Senin, 22 Oktober 2012

Bukan Pejalan Solo -- Toraja & Bira

Ada link tiket promo di sebuah forum Traveler, Klik, pilih hari dan bayar.. kemudian woooow... ngapain ya saya ke makassar,, ambil hari sebentar pula.. hanya lihat harganya cocok dengan kas rekening, main deal dan bingung..  << -- kebiasaan buruk 1,, bertingkah tanpa pertimbangan

sehari sebelum berangkat, baru lapor sama bos pasang muka memelas dan berharap berangkat,, syukur - syukur tiketnya boleh diperpanjang 2 hari lagi,, boleh berangkaaat tapi hanya sesuai tiket pesanan tidak boleh tambah hari. << -- kebiasaan buruk 2,, bertingkah seenaknya


Ok,, Makassar 4- 7 Oktober. Begini ceritanya.. 

4 Oktober 2012

Penerbangan pukul 6 pagi,, heboh sendiri karena tidak tahu diterminal berapa n hari sudah mulai terang.. so dumm

check in, boarding dan langsung tertidur pulas karena tak tidur hari sebelumnya.. dua jam penerbangan tibalah di bandara Hasanudin untuk pertama kalinya,, takjub 

Puas berkeliling, lanjut ke Unhas FT, menemui teman - teman MAPALA 09. Sambutannya menyenangkan, membuat serasa di lingkungan sendiri

Asyik mengobrol seru dengan kawan - kawan yang dikenalkan Edont, kawan yang ku kenal di ambon dulu, dengan sajian Jalangkote (di Jakarta dinamakan Pastel) dan secangkir besar teh manis 

tepat siang hari  kawan dari UNM, Subhan, dipanggil Obe, yang baru kujumpai hari itu datang menjemput dan mengajakku berkeliling Kota Makassar ditengah kesibukannya sebagai panitia lomba bahasa Jerman,, wooow er ist sehr nett, lustig, ich mag ihn :)                                                                                                                                             dia mentraktirku makan siang Coto Makassar di Daeng Coto Bagadang, rasanya gurih dan menurutku lebih sehat dari Soto di Jawa karena kuahnya bukan dari santen tapi dari kacang. 


menanti sunset di Losari

Hari Sore, kami berkeliling di Benteng Rotterdam, Benteng besar yang terawat baik yang berada tak jauh dari pantai losari.

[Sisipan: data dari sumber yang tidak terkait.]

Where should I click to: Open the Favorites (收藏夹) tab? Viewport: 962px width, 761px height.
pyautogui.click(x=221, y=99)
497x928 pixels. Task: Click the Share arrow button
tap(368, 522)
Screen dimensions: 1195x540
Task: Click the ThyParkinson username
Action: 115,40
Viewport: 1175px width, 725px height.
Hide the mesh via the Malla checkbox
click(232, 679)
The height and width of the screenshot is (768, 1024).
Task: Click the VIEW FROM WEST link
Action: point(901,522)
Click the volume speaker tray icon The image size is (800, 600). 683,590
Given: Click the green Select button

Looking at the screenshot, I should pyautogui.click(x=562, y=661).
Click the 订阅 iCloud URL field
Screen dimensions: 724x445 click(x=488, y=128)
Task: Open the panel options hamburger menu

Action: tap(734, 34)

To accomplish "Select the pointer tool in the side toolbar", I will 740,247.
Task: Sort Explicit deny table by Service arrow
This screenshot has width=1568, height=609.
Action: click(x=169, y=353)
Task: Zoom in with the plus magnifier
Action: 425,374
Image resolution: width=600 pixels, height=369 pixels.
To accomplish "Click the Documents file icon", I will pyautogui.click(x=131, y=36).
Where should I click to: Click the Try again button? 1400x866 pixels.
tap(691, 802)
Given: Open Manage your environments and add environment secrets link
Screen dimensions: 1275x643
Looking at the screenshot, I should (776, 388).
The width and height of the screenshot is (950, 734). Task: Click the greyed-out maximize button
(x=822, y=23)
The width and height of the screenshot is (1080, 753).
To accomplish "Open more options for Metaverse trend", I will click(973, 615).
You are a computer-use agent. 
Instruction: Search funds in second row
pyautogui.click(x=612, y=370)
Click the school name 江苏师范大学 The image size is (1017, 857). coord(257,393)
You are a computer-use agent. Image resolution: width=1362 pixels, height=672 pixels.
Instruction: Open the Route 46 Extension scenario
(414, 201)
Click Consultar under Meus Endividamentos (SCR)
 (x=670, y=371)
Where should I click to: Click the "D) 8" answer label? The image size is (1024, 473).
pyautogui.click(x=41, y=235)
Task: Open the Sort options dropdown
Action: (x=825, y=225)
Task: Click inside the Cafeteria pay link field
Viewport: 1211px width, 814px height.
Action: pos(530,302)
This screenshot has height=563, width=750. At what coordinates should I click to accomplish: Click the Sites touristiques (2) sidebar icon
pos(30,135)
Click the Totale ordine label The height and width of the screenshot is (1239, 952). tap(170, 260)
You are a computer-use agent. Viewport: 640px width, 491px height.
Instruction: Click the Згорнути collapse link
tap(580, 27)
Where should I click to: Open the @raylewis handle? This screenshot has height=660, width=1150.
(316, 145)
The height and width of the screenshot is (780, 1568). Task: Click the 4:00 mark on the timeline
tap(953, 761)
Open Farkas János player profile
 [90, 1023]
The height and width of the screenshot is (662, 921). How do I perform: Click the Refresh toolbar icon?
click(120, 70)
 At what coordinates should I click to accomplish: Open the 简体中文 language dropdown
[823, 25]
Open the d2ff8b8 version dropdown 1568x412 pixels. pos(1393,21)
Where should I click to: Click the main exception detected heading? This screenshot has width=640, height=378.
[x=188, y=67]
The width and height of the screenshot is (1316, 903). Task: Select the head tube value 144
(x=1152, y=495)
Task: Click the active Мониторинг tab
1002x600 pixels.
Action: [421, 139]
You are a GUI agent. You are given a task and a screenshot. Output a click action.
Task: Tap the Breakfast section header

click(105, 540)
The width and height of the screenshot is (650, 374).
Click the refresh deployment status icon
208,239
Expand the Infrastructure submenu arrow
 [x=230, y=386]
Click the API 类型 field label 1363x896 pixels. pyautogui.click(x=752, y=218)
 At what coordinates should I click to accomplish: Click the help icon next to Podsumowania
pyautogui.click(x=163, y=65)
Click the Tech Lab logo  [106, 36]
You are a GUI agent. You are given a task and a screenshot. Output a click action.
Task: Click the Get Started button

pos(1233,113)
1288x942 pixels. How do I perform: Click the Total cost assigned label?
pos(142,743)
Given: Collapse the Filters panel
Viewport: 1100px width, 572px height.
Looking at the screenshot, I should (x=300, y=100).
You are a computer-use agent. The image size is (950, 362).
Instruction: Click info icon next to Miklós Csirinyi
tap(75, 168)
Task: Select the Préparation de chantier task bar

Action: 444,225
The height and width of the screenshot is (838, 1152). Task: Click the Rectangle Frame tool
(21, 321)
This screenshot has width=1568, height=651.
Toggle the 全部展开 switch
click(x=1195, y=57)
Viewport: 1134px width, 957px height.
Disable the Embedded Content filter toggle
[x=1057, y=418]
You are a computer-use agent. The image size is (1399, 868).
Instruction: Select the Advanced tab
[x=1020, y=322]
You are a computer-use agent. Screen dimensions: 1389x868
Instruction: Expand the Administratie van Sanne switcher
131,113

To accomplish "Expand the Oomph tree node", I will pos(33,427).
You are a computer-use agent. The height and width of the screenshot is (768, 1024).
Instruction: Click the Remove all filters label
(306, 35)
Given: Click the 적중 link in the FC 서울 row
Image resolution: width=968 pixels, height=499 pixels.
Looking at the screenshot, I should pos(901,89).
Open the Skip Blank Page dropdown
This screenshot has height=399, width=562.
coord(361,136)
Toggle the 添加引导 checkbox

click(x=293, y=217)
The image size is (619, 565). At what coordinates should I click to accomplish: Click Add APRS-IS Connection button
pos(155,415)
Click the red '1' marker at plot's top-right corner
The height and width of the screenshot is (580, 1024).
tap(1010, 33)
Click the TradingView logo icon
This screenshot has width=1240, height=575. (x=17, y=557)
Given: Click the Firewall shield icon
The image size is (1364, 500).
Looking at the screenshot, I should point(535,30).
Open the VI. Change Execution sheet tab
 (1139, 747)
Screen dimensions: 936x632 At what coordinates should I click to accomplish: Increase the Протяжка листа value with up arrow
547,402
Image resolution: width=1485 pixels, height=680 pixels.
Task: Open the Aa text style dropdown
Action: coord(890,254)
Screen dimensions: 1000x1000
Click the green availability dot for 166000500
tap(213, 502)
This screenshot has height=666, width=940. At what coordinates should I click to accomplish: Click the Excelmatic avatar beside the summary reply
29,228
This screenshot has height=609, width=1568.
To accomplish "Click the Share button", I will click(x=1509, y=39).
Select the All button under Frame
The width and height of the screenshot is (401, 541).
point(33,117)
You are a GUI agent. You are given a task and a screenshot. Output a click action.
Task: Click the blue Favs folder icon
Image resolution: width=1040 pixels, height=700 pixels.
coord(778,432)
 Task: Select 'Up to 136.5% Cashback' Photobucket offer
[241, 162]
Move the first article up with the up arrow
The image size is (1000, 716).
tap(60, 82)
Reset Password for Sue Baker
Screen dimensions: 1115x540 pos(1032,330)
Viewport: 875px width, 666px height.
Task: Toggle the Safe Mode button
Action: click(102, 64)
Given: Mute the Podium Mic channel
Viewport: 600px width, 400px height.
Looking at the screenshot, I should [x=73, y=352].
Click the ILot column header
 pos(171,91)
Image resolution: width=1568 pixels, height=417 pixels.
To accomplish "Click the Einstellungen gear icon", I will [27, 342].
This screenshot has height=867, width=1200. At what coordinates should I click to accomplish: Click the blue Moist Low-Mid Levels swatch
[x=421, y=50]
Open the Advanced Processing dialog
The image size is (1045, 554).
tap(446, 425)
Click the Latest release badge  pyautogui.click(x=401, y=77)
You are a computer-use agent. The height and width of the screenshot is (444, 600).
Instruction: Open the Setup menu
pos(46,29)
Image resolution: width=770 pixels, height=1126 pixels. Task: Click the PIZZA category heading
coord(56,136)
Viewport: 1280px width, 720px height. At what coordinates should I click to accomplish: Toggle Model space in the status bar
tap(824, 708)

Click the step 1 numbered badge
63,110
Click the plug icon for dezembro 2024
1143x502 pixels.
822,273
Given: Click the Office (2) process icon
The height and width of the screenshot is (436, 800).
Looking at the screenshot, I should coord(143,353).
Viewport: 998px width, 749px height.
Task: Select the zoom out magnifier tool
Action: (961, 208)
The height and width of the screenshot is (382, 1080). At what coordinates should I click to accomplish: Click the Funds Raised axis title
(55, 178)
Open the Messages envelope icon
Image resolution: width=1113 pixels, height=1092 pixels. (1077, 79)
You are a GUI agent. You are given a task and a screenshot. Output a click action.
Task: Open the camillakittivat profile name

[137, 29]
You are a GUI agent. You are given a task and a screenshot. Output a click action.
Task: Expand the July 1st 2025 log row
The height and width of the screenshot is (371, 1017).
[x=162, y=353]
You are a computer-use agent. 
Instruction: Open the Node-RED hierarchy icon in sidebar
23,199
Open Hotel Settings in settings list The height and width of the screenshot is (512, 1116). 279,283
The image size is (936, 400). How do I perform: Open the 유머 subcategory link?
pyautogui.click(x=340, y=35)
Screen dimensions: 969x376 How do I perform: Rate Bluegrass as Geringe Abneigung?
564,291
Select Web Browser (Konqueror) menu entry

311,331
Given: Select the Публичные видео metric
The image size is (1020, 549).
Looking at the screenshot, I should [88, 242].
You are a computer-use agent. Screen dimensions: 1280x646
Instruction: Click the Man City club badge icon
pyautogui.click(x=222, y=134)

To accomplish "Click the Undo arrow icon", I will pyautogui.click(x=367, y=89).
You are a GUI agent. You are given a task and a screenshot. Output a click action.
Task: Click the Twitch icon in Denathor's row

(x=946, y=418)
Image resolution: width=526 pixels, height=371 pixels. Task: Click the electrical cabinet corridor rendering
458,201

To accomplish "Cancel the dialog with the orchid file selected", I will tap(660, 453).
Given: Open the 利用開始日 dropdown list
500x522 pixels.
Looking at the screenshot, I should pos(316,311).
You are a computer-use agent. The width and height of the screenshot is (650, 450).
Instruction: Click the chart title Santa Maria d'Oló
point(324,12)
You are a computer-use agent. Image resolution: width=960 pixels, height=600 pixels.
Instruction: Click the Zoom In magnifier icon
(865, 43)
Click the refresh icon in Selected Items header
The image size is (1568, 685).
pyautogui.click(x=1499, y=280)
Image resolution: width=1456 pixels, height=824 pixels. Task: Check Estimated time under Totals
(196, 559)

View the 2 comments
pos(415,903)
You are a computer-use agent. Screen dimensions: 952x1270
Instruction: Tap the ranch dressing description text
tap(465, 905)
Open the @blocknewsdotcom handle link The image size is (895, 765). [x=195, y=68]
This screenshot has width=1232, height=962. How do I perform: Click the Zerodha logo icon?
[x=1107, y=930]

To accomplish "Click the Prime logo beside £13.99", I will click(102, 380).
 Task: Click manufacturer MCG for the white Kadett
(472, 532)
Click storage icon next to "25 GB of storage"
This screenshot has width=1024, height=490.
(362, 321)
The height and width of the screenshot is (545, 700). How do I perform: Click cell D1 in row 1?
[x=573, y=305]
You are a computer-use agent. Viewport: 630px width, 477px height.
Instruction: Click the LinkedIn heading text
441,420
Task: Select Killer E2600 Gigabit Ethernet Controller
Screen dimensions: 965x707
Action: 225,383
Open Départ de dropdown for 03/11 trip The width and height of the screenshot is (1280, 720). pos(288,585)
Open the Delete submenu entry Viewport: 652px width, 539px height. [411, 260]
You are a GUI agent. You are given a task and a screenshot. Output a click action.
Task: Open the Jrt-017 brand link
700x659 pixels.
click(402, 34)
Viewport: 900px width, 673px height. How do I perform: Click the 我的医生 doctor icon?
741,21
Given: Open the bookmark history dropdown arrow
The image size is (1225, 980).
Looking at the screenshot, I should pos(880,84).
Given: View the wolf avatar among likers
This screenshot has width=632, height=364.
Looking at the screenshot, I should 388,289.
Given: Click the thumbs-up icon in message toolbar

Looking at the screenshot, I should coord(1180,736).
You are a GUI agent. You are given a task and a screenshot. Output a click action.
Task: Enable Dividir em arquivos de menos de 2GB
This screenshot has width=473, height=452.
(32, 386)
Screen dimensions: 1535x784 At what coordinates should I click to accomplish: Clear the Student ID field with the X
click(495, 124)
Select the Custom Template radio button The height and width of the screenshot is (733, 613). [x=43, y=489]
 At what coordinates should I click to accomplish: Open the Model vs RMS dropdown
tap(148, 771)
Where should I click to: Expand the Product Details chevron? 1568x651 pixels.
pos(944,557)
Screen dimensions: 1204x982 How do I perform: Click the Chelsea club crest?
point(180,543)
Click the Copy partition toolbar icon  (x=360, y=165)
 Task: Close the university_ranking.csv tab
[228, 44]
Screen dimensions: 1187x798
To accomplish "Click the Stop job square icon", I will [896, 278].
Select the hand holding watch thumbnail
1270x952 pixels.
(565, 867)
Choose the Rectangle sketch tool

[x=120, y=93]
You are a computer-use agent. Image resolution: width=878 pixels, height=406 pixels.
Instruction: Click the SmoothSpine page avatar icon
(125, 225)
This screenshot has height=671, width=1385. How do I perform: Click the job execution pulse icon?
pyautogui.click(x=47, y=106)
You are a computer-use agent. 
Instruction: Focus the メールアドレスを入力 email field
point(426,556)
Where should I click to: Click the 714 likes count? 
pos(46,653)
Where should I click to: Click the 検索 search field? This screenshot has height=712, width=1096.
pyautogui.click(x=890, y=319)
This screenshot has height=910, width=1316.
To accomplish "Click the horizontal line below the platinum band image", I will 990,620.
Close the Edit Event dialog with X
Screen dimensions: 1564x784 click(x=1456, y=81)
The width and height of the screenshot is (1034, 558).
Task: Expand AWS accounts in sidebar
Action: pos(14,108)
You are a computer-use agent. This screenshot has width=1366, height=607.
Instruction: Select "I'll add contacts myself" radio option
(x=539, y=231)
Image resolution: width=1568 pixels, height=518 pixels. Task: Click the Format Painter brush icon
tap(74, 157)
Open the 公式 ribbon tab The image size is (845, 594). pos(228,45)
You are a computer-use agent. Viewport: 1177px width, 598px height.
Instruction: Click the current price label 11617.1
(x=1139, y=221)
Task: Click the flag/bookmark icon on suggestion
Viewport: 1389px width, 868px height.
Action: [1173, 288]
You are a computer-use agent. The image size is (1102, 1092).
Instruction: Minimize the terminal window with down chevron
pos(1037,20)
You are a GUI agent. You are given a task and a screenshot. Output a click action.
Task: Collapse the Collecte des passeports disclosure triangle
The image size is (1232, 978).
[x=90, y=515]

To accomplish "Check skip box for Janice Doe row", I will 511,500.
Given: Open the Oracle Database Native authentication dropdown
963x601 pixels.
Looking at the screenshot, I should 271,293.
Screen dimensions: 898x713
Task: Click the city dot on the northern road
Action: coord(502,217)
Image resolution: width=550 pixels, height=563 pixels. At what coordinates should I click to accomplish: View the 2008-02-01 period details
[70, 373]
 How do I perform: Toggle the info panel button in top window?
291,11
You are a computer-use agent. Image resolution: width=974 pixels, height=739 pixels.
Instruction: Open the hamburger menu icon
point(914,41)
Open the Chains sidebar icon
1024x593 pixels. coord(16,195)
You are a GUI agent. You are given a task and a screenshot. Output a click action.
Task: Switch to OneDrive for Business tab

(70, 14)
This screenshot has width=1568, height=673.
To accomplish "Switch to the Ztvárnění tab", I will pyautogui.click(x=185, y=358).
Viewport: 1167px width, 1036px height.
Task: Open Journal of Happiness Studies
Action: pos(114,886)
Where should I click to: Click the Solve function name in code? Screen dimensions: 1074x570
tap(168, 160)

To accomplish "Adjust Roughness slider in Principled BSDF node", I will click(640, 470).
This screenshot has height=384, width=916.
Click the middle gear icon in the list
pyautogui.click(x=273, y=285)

Sedikit sejarah yang ku copas dari Wikipedia :

...."Fort Rotterdam atau Benteng Ujung Pandang (Jum Pandang) adalah sebuah benteng peninggalan Kerajaan Gowa-Tallo. Letak benteng ini berada di pinggir pantai sebelah barat Kota Makassar, Sulawesi Selatan.
Benteng ini dibangun pada tahun 1545 oleh Raja Gowa ke-9 yang bernama I manrigau Daeng Bonto Karaeng Lakiung Tumapa'risi' kallonna. Awalnya benteng ini berbahan dasar tanah liat, namun pada masa pemerintahan Raja Gowa ke-14 Sultan Alauddin konstruksi benteng ini diganti menjadi batu padas yang bersumber dari Pegunungan Karst yang ada di daerah Maros. Benteng Ujung Pandang ini berbentuk seperti seekor penyu yang hendak merangkak turun ke lautan. Dari segi bentuknya sangat jelas filosofi Kerajaan Gowa, bahwa penyu dapat hidup di darat maupun di laut. Begitu pun dengan Kerajaan Gowa yang berjaya di daratan maupun di lautan.
Nama asli benteng ini adalah Benteng Ujung Pandang, biasa juga orang Gowa-Makassar menyebut benteng ini dengan sebutan Benteng Panyyua yang merupakan markas pasukan katak Kerajaan Gowa. Kerajaan Gowa-Tallo akhirnya menandatangani perjanjian Bungayya yang salah satu pasalnya mewajibkan Kerajaan Gowa untuk menyerahkan benteng ini kepada Belanda. Pada saat Belanda menempati benteng ini, nama Benteng Ujung Pandang diubah menjadi Fort Rotterdam. Cornelis Speelman sengaja memilih nama Fort Rotterdam untuk mengenang daerah kelahirannya di Belanda. Benteng ini kemudian digunakan oleh Belanda sebagai pusat penampungan rempah-rempah di Indonesia bagian timur.
Di kompleks Benteng Ujung Pandang kini terdapat Museum La Galigo yang di dalamnya terdapat banyak referensi mengenai sejarah kebesaran Makassar (Gowa-Tallo) dan daerah-daerah lainnya yang ada di Sulawesi Selatan. Sebagian besar gedung benteng ini masih utuh dan menjadi salah satu objek wisata di Kota Makassar.",,,,,





 di dalam museum

Luas Fort Rotterdam sendiri jauh lebih luas dari museum Fatahilah, Jakarta. bentuk utama masih dipertahankan namun sudah dipugar, dan dirawat sebaik mungkin, hingga bikin betah .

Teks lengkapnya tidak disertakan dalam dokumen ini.